**REQUIREMENT:**
Which lines run from the line with "Click the Azure" through the line with "1920x1080 pixels." in the entries below? Print them exactly, both ends included, and nothing more.

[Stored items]
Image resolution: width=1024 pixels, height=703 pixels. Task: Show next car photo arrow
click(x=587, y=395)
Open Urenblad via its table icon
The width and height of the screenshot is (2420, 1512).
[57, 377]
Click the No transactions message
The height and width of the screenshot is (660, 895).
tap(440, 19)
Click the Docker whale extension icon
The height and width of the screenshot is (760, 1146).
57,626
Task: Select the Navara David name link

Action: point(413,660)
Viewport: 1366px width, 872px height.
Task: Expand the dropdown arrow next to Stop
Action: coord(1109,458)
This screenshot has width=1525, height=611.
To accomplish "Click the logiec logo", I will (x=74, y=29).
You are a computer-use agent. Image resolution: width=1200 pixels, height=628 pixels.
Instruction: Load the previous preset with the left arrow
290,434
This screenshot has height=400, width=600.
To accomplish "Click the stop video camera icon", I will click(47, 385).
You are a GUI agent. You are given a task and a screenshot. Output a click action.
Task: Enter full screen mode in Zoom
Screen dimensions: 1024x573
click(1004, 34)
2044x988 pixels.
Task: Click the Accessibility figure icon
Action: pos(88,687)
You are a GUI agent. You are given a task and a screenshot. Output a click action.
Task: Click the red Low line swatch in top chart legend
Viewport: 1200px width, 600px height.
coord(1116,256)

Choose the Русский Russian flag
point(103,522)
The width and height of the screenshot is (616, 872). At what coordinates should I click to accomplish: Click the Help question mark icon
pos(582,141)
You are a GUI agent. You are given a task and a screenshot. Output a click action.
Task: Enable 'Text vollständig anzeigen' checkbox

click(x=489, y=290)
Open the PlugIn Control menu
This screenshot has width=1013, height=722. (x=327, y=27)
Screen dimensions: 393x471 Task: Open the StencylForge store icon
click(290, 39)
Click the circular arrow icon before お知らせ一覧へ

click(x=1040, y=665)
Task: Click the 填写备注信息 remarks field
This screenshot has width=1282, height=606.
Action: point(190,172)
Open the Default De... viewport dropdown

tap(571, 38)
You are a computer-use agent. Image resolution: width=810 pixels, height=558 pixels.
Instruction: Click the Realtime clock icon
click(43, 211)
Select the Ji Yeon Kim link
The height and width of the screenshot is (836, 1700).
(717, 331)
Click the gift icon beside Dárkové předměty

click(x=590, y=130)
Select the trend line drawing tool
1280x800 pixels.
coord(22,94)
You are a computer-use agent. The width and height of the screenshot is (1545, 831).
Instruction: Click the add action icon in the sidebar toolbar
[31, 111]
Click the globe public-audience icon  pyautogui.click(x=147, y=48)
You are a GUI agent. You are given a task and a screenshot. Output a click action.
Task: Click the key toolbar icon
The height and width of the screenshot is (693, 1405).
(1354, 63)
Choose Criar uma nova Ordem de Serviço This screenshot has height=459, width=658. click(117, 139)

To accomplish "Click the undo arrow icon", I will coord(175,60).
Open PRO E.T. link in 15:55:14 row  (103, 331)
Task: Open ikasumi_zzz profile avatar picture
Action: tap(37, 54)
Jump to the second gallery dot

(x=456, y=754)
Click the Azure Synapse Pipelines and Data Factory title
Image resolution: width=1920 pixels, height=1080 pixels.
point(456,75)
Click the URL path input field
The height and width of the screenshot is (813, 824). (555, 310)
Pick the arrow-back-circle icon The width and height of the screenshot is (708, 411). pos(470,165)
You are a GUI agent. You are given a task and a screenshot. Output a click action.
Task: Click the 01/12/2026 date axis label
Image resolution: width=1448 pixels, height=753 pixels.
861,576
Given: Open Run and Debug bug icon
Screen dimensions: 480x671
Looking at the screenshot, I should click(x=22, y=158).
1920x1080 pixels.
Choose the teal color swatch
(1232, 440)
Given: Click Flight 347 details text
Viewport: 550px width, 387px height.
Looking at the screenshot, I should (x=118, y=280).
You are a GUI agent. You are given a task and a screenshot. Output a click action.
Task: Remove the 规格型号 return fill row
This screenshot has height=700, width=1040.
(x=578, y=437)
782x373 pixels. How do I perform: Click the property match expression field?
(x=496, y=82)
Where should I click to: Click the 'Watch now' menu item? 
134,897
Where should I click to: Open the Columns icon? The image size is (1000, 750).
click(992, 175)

**RESULT BELOW:**
Click the Azure Synapse Pipelines and Data Factory title
Image resolution: width=1920 pixels, height=1080 pixels.
point(456,75)
Click the URL path input field
The height and width of the screenshot is (813, 824). (555, 310)
Pick the arrow-back-circle icon The width and height of the screenshot is (708, 411). pos(470,165)
You are a GUI agent. You are given a task and a screenshot. Output a click action.
Task: Click the 01/12/2026 date axis label
Image resolution: width=1448 pixels, height=753 pixels.
861,576
Given: Open Run and Debug bug icon
Screen dimensions: 480x671
Looking at the screenshot, I should click(x=22, y=158).
1920x1080 pixels.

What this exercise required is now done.